Journal of Rheology, Vol.52, No.1, 67-86, 2008
A constitutive analysis of transient and steady-state elongational viscosities of bidisperse polystyrene blends
The transient and steady-state elongational viscosity data of three bidisperse polystyrene blends were investigated recently by Nielsen et al. [J. Rheol. 50, 453-476 (2006)]. The blends contain a monodisperse high molar mass component (M-L= 390 kg/ mol) in a matrix of a monodisperse small molar mass component (either M-S= 103 kg/ mol or M-S= 52 kg/ mol at two different weight fractions). The experimental data are analyzed in the framework of the molecular stress function model of Wagner et al. [J. Rheol. 49, 1317-1327 (2005)], which is based on the assumption of a strain-dependent tube diameter and the interchain pressure term of Marrucci and Ianniruberto [Macromolecules 37, 3934-3942 (2004)]. The dilution of the long chains in the matrix of the short chains is identified as the origin of a drastic increase in the tube-diameter relaxation time of the long chains, leading to a large stretching potential of the long-chain component and an increasing steady-state elongational viscosity with increasing strain rate.

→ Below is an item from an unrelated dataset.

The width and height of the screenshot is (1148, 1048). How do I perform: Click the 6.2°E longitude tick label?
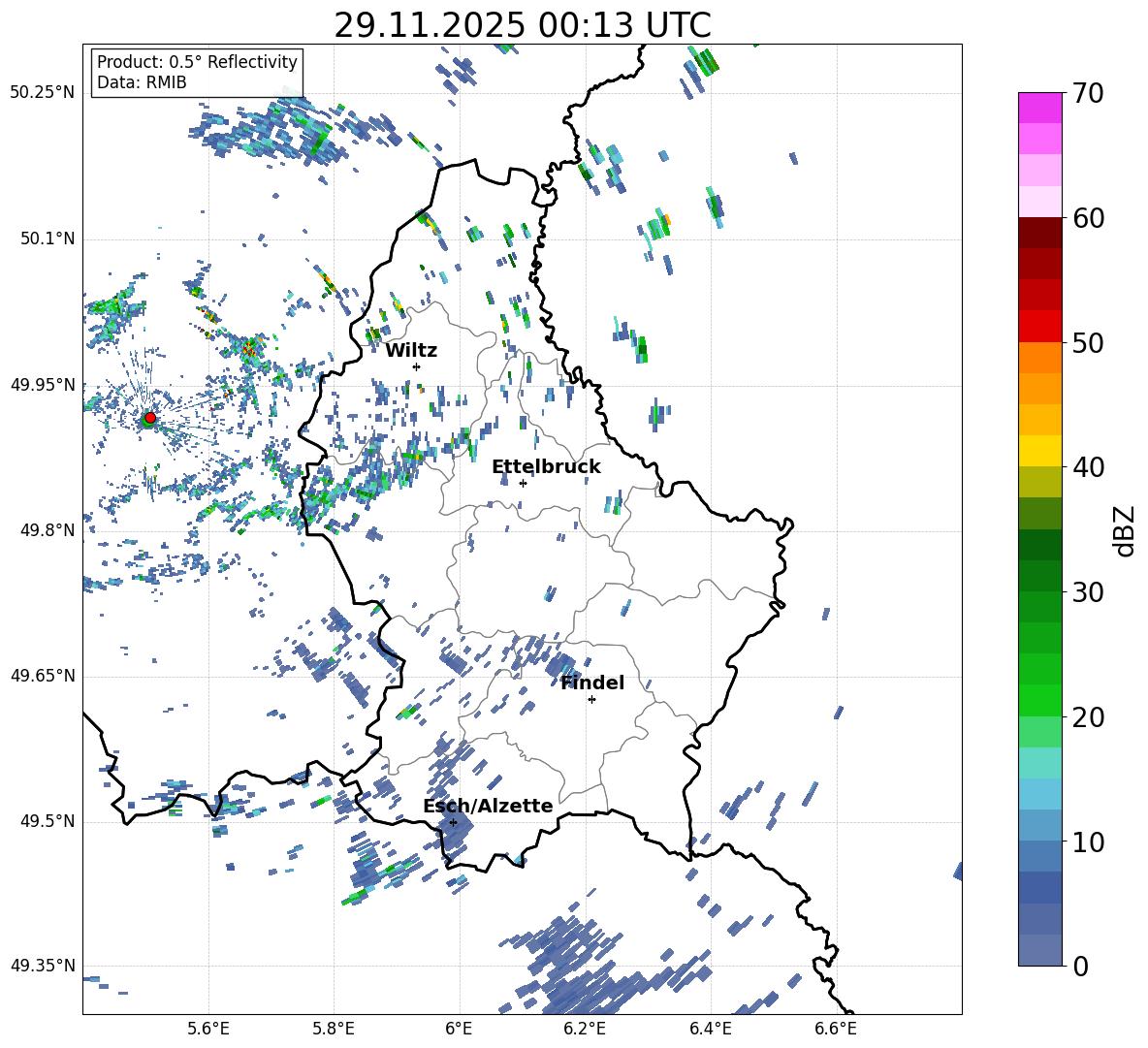pos(586,1028)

In addition, in the dilution regime, a transition from affine chain stretch to nonaffine tube squeeze with decreasing strain rate is identified. The dilution regime ends at a critical strain rate, when the tube diameter of the supertubes created by the interaction of the long chains among themselves, is reduced by deformation to the tube diameter of the bulk. A nonlinear extension of the basic double reptation concept is developed comprising all of these different phenomena, and allowing (albeit by use of empirical linear-viscoelastic shift factors to correct the linear-viscoelastic predictions) for a quantitative description of the transient and steady-state elongational viscosities of the bidisperse polystyrene blends. (C) 2008 The Society of Rheology.